▸ EXERCISE DETAILS
When you reach the line with "Where should I click to: Open", transcribe it and each line after it through the last one below, exactly. Pictures stay out.

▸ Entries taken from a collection
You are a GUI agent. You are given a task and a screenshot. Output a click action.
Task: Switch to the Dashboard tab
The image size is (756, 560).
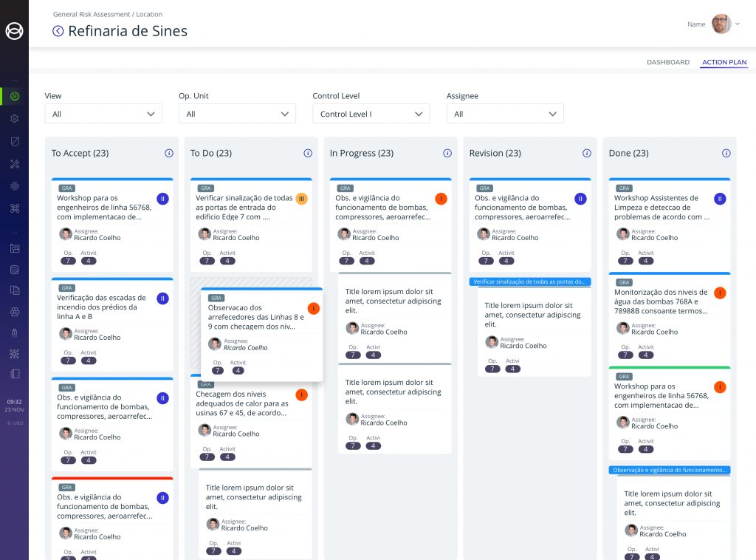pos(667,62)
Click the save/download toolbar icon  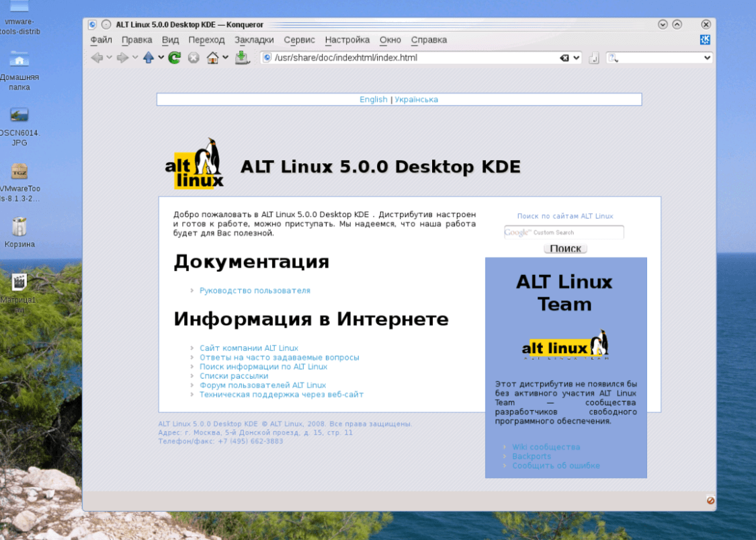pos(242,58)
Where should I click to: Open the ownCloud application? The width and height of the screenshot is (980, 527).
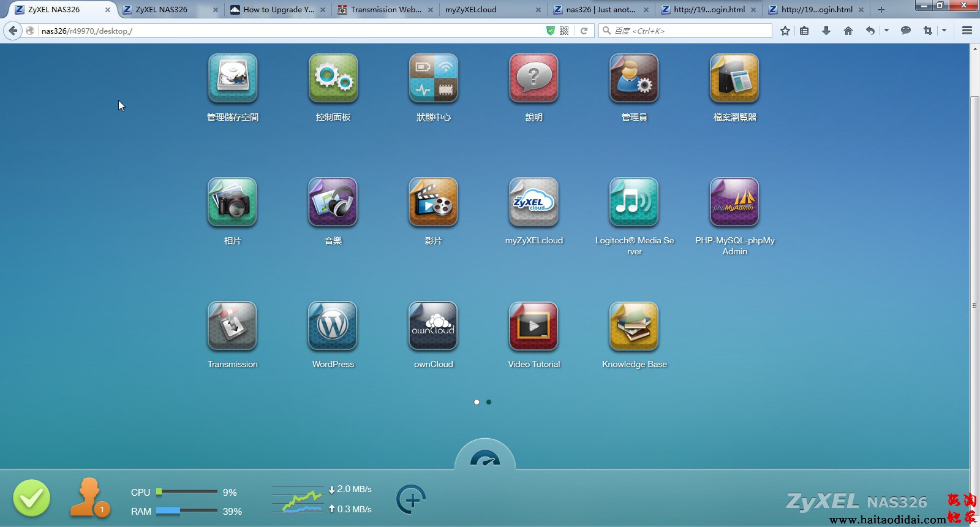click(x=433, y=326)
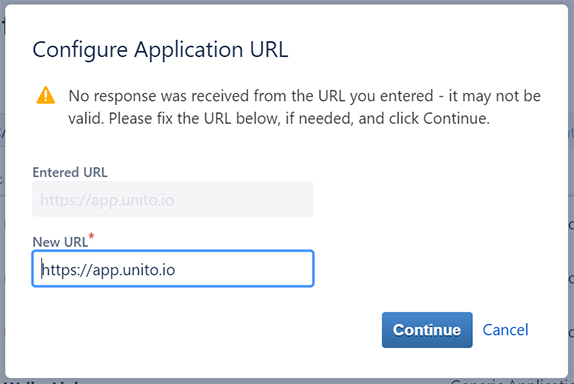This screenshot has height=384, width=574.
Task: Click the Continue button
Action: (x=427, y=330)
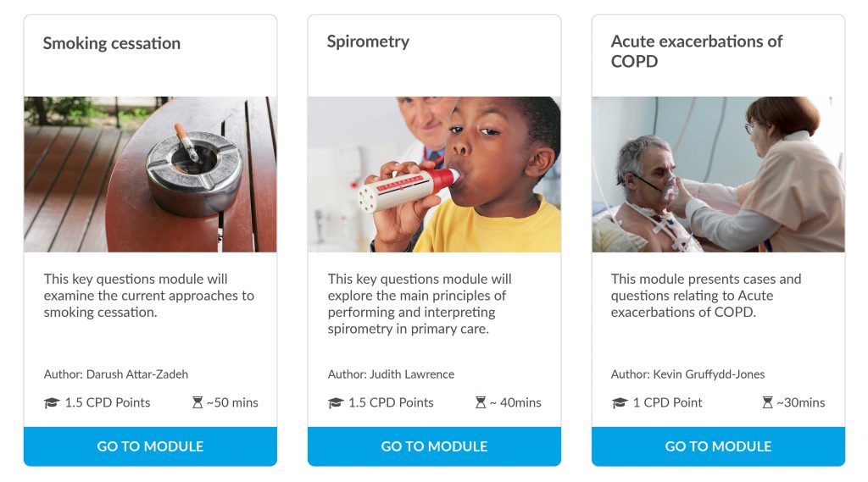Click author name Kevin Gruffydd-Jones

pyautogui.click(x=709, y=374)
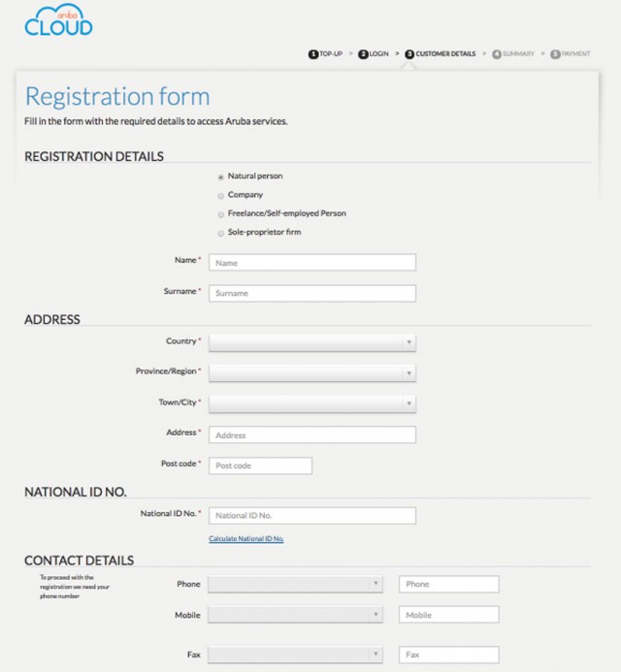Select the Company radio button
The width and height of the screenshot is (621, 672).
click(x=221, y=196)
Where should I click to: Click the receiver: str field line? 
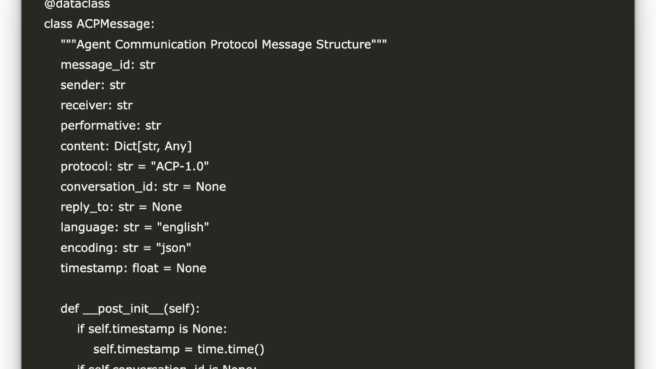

▸ RESULT OF THIS TASK
Where should I click to: Open the ownCloud application? The width and height of the screenshot is (980, 527).
click(x=433, y=326)
This screenshot has height=384, width=574.
Task: Click the Continue button
Action: (x=427, y=330)
Click author name Kevin Gruffydd-Jones

pyautogui.click(x=709, y=374)
Select the Company radio button
The width and height of the screenshot is (621, 672).
click(x=221, y=196)
Where should I click to: Click the receiver: str field line? 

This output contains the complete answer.